But then she remembered just exactly _why_ she had jumped for her and sent them tumbling. The werewolf must have too, because suddenly she was tripping over her paws to retreat but she wasn’t quite quick enough time. This time when Clarke lunged for her the ground remained even and the werewolf was shoved onto her back below her. Clarke stood on top of her, growling deep and terrifying with her teeth just inches away from the werewolf’s nose.

The werewolf leant up and licked her snout.

Clarke blinked, confused, but when the werewolf did it again she didn’t stop her. She did give a tiny bite at her ear though, and somehow that seemed to prove revenge enough. The werewolf rolled out from under her and Clarke didn’t bother try to stop her. When she had pushed herself back up onto all fours she stood still and watched her for a moment, and despite the snow-covered fur and the fangs and the sharp claws peeking out from her paws, when she looked at her it was the intelligence of a human staring into her.  

It was difficult enough deciphering expressions on a person let alone an animal. But her hackles weren’t raised and her muzzle wasn’t bunched in a snarl, so she figured there was nothing to worry over. Clarke came forward and brushed against her side with her own, until they were standing next to each other and this time it was _her_ who was the one to nudge the werewolf’s muzzle and offer an oddly affectionate little lick.

The werewolf paced forward only a few metres before settling down by a tree that had been knocked down and lay long on its side. She seemed to take inspiration from it, giving a quick shake of fur before circling and dropping onto her stomach. Her jaw stretched with a yawn. Clarke glanced up at the clouded sky, though even without seeing it was she could feel the presence of the moon anyway, its pull easing just slightly as if in a relucent retreat.

They probably only had a few hours until dawn. Clarke only hesitated another second before she joined the werewolf, those green eyes lazily studying her as she padded up and slumped next to her. It might have been a little deliberate when she made it so they were pushed up right against each other and she was able to thieve some of the werewolf’s warmth. The werewolf seemed to realise her plan, because soon she was huffing and nipping her neck, yet she didn’t get up and move, and instead actually shuffled a little closer until they were almost tangled in one another.

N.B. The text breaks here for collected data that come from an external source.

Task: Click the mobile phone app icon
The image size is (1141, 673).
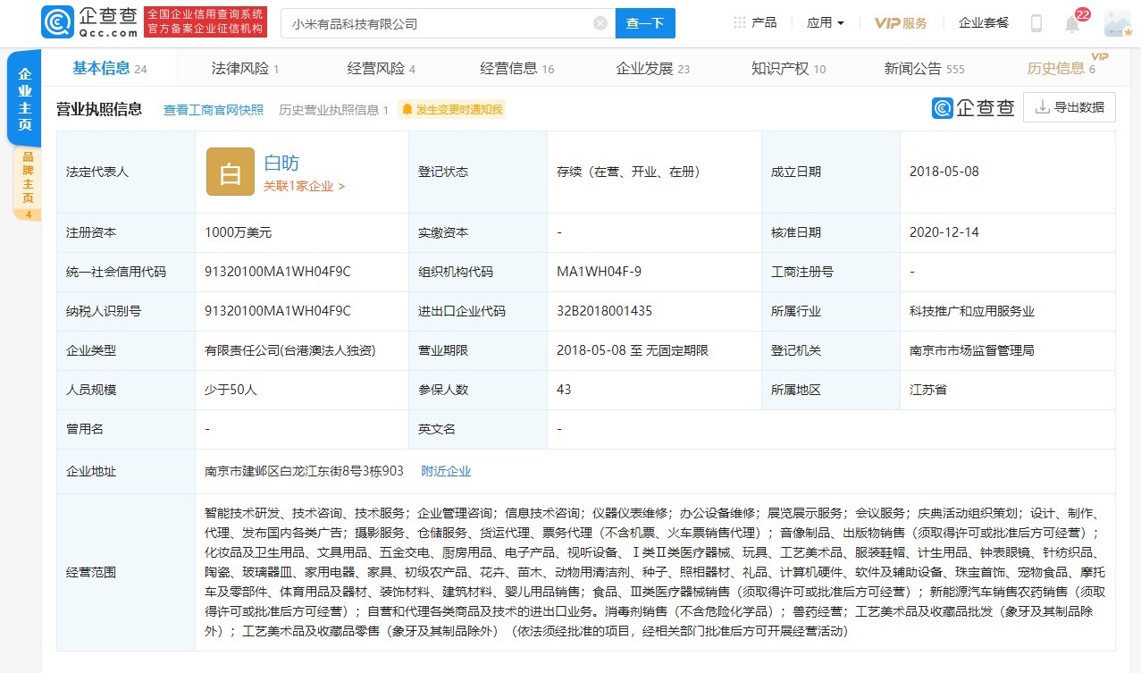Action: coord(1036,23)
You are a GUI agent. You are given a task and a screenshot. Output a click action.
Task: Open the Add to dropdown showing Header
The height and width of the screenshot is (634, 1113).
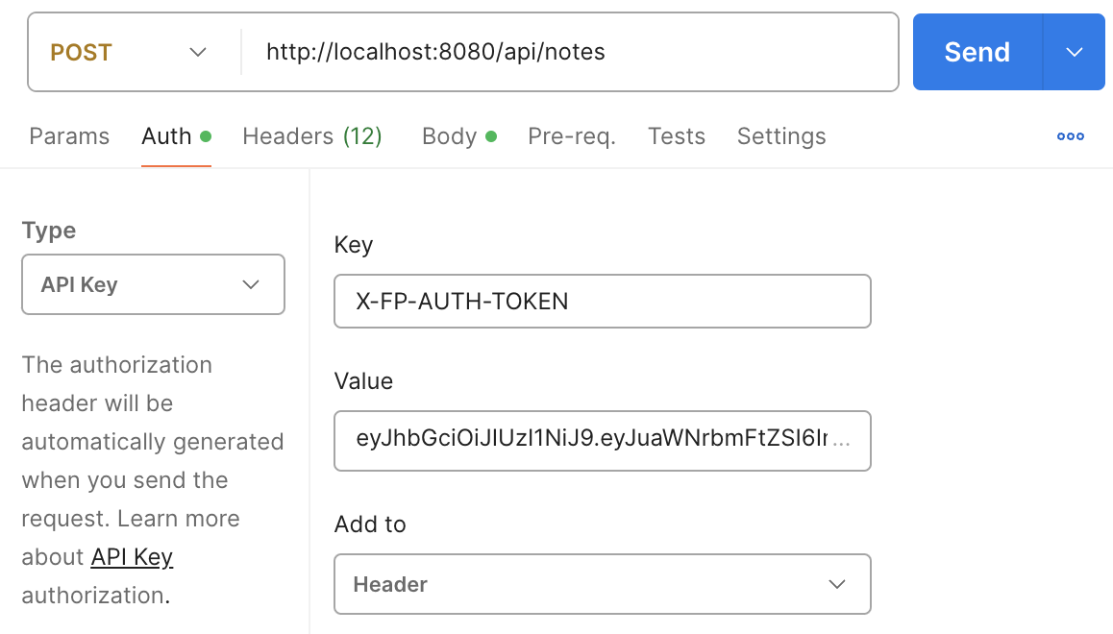pyautogui.click(x=603, y=584)
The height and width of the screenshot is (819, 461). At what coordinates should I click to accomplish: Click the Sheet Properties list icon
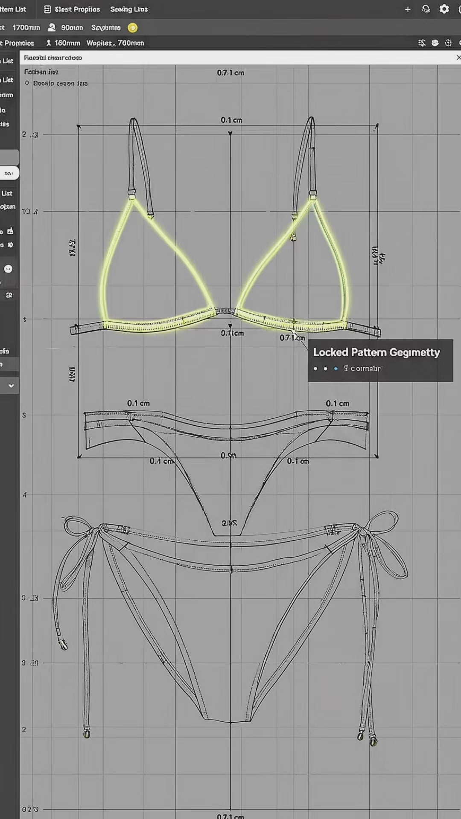(47, 9)
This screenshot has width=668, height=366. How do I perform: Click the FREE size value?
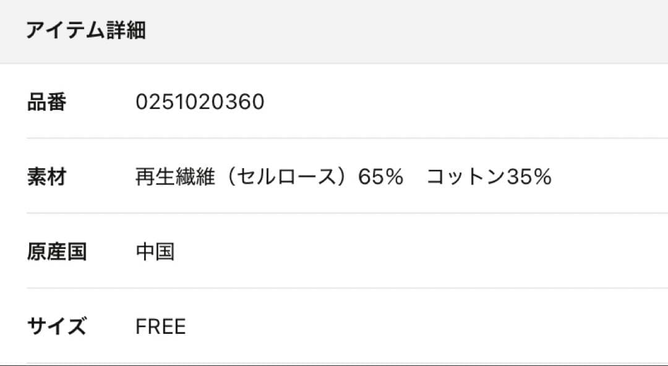(161, 326)
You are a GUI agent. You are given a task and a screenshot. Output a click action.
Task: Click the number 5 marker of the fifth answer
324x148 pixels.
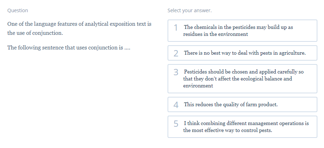coord(176,124)
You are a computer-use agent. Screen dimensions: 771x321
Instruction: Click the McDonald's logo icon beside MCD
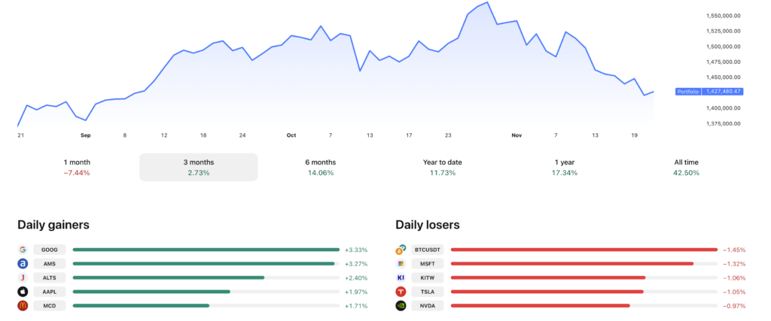23,306
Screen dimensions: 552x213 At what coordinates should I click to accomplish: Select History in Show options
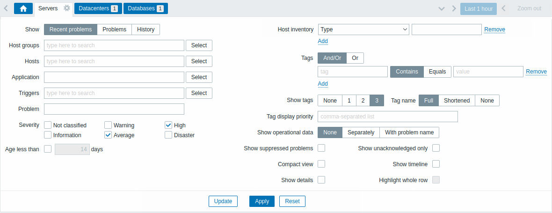[x=146, y=29]
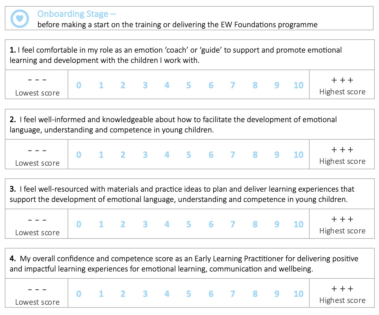Pick score 1 for question 2
Image resolution: width=379 pixels, height=315 pixels.
101,155
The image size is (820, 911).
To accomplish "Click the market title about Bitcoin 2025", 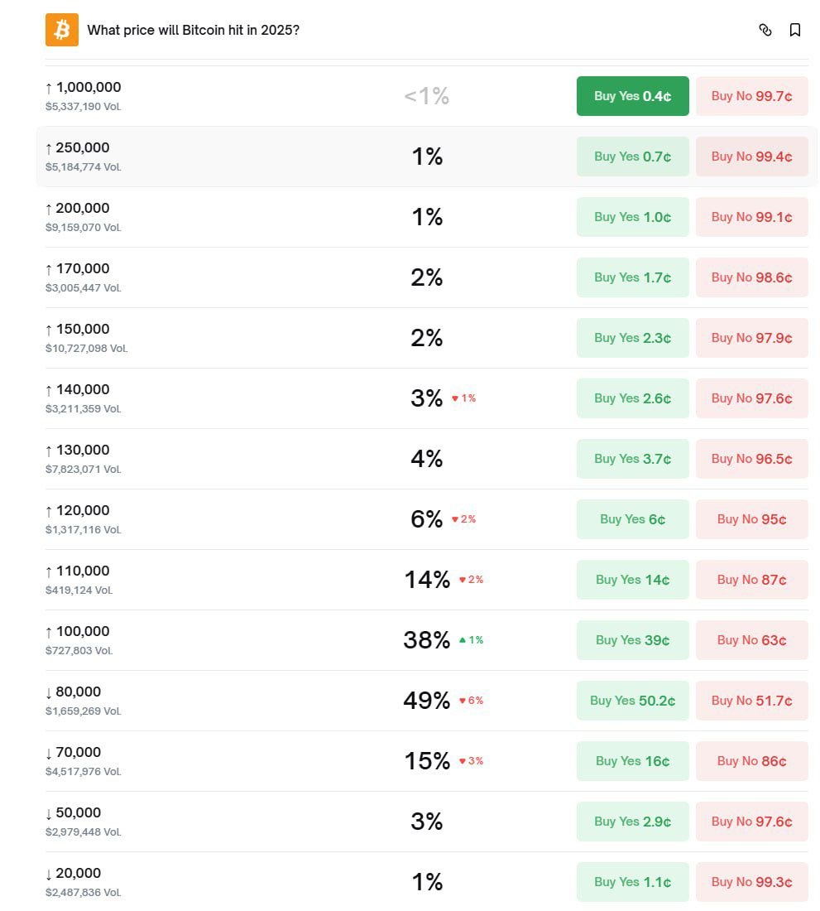I will pos(193,31).
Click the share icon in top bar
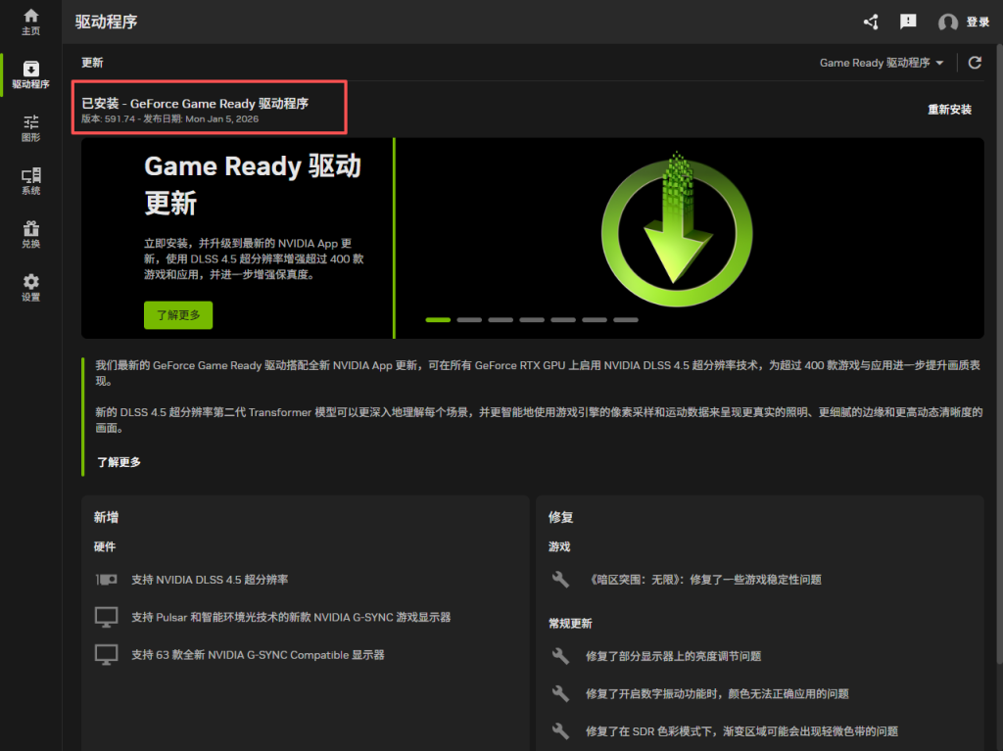The image size is (1003, 751). pos(871,22)
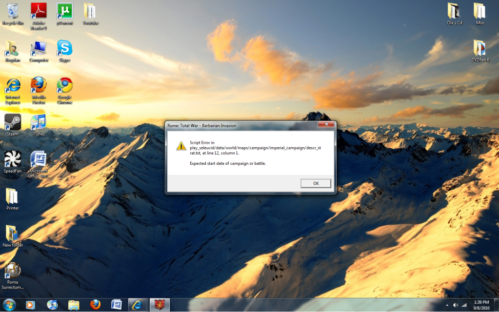Select the SpeedFan desktop icon
This screenshot has height=312, width=499.
click(12, 159)
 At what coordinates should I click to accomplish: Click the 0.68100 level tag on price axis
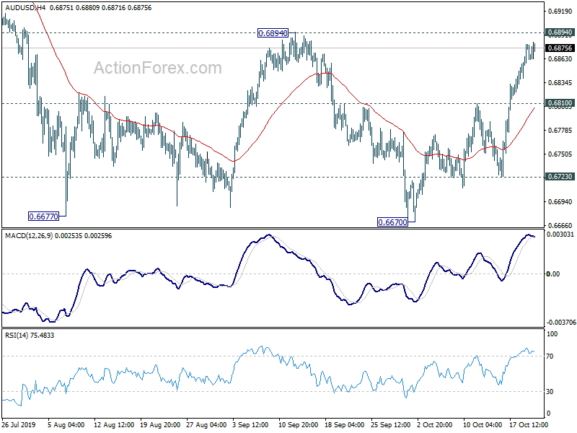point(560,103)
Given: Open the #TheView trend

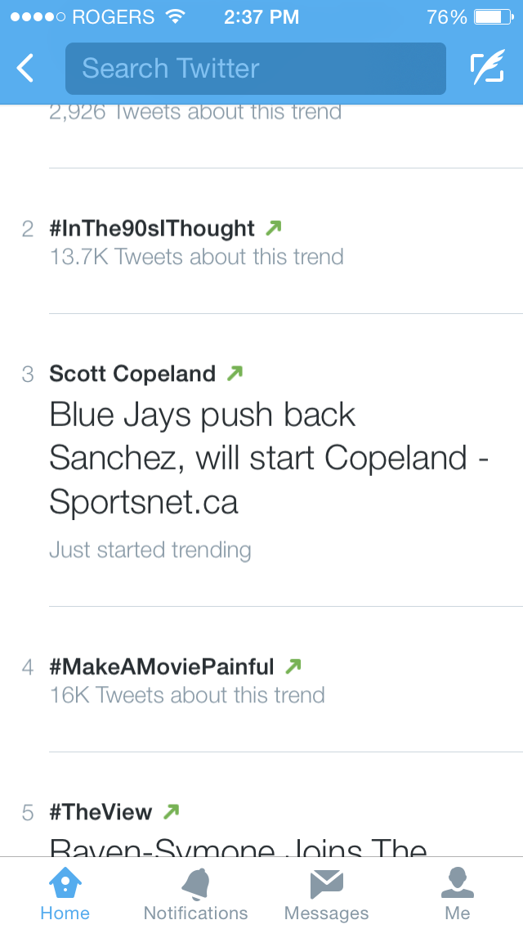Looking at the screenshot, I should click(x=101, y=812).
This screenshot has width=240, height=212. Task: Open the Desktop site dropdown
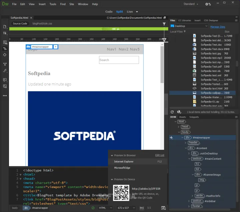(x=189, y=26)
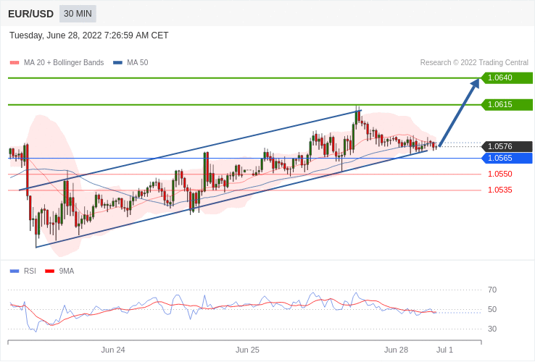Toggle the RSI legend entry
The height and width of the screenshot is (362, 535).
pyautogui.click(x=23, y=272)
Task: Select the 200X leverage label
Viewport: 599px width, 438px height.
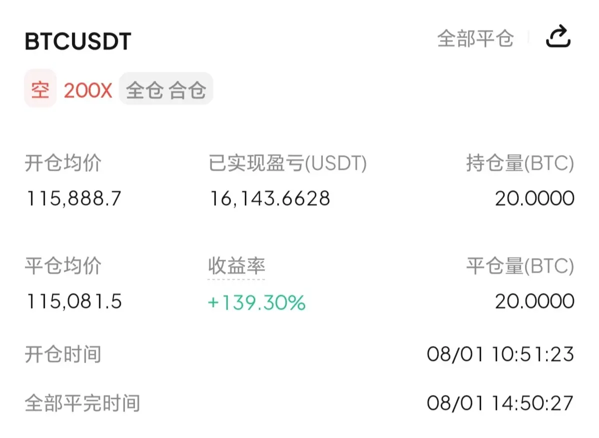Action: [88, 90]
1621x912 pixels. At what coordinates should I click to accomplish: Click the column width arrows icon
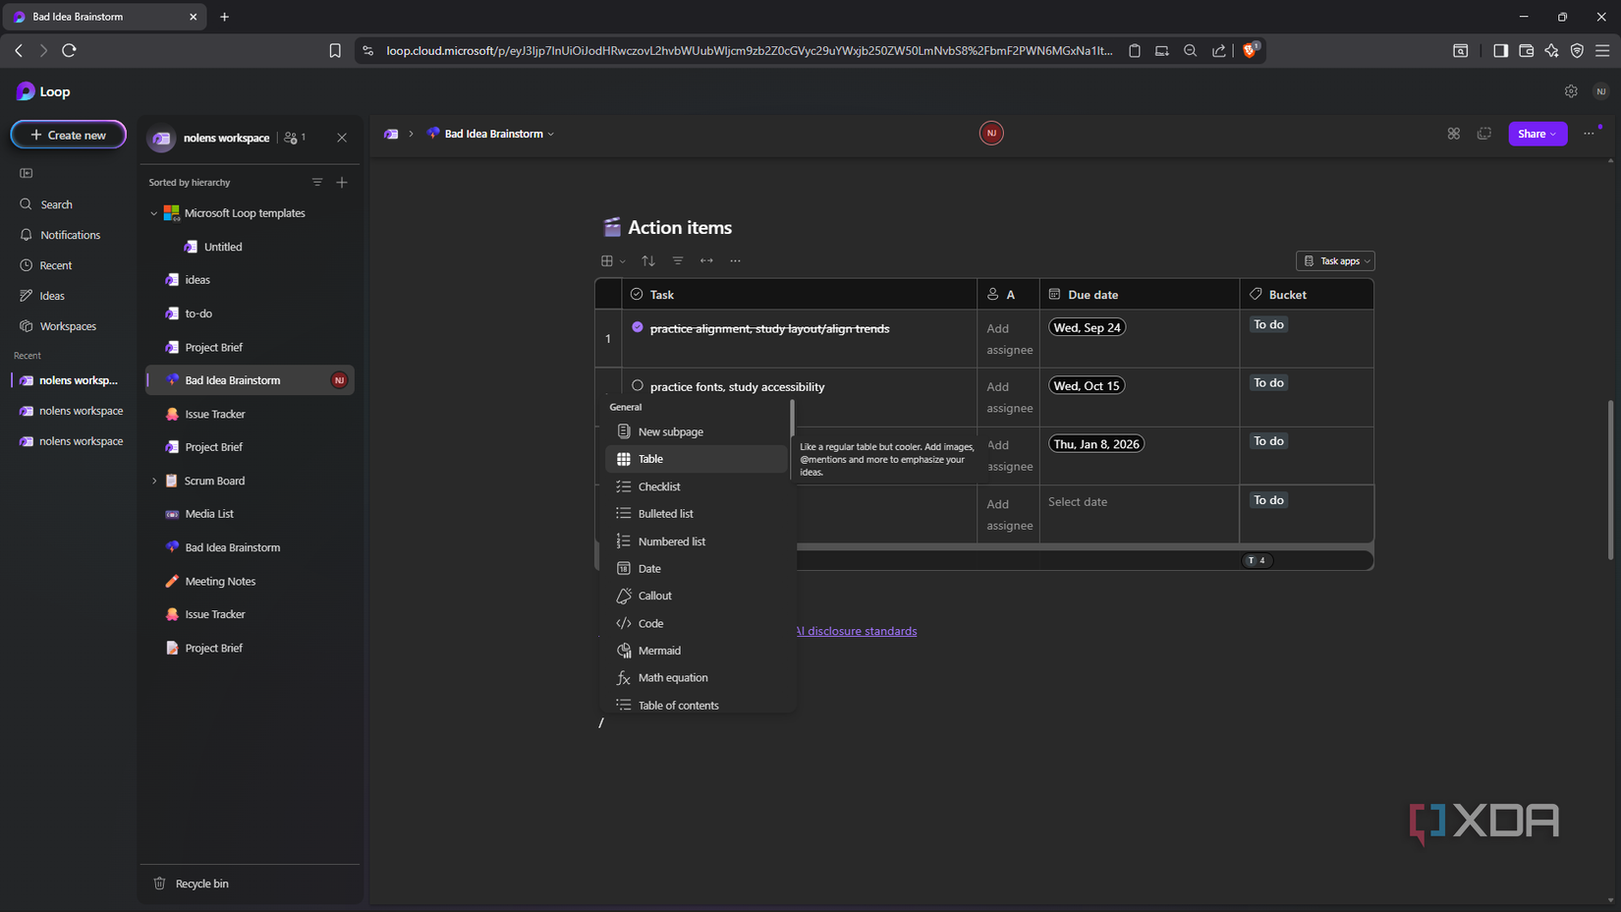click(x=706, y=260)
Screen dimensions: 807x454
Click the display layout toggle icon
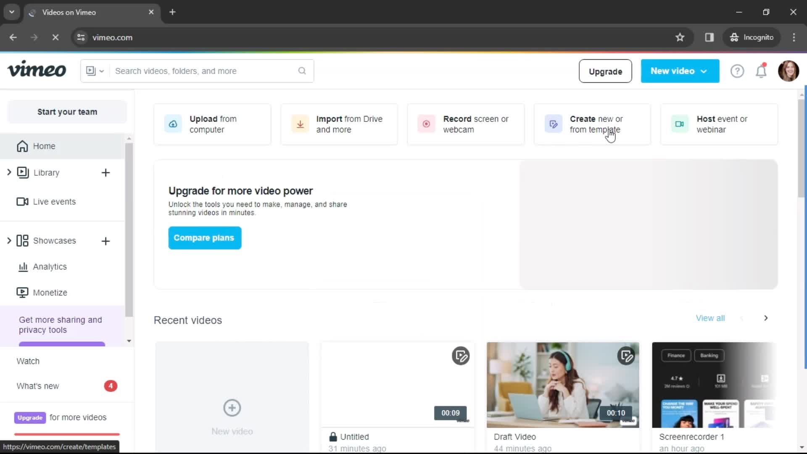click(94, 71)
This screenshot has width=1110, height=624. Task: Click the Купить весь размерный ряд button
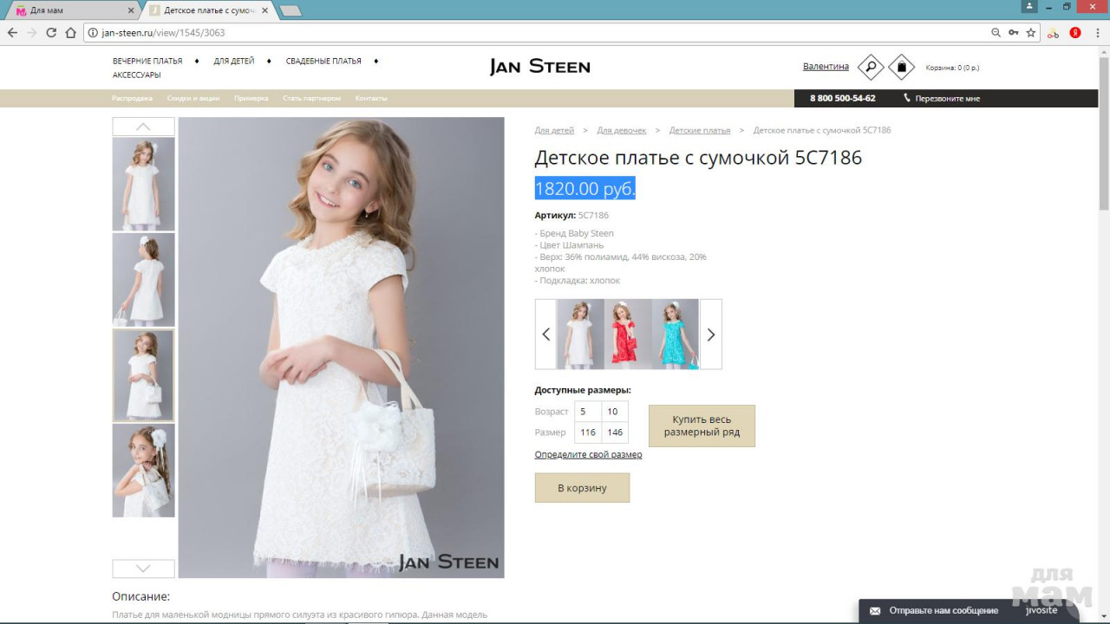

When the werewolf threw her head up and howled, loud and aching and trembling right in Clarke’s bones, she without thinking added her own call into the sound, and their howls spiralled and spiralled high enough she was sure it snuck through the prison of the clouds and up into the embrace of the moon.

The werewolf laid her head back down on her paws and Clarke did the same, but her eyes didn’t close and she remained awake staring at the wolf beside her. At first the werewolf watched her too, but then the tiredness must have become too incessant at her heels and slowly those green eyes slid shut. Clarke watched her a few languid moments longer, until she fell prey to it too.

She fell asleep feeling the werewolf’s heat leak into her cold fur and soul.

-

In the morning, when the sun dragged itself from its sleep and sat itself fat on the horizon, Clarke wasn’t so surprised to find herself alone at waking. She grunted and pushed herself up so she was sitting, but with stupid human fingers and stupid furless skin her body and teeth trembled with the cold.

She glanced beside to where the werewolf had lain, and while the scent of her lingered the warmth and presence was long gone. Clarke sighed and didn’t really understand the heaviness that overtook her limbs, pulling herself up to two feet too slow and with more effort than it should have took. She stretched and felt the pleasant cracking down her spine.

She wasn’t quite sure where she was, but she could probably find her way back without too much trouble. She was meant to meet Raven and Octavia for brunch today she was pretty sure, as they were planning to go to a bar tonight for the more supernatural celebration Halloween. Worst case she got lost and was late. Raven would use whatever tracking magic she did to find her.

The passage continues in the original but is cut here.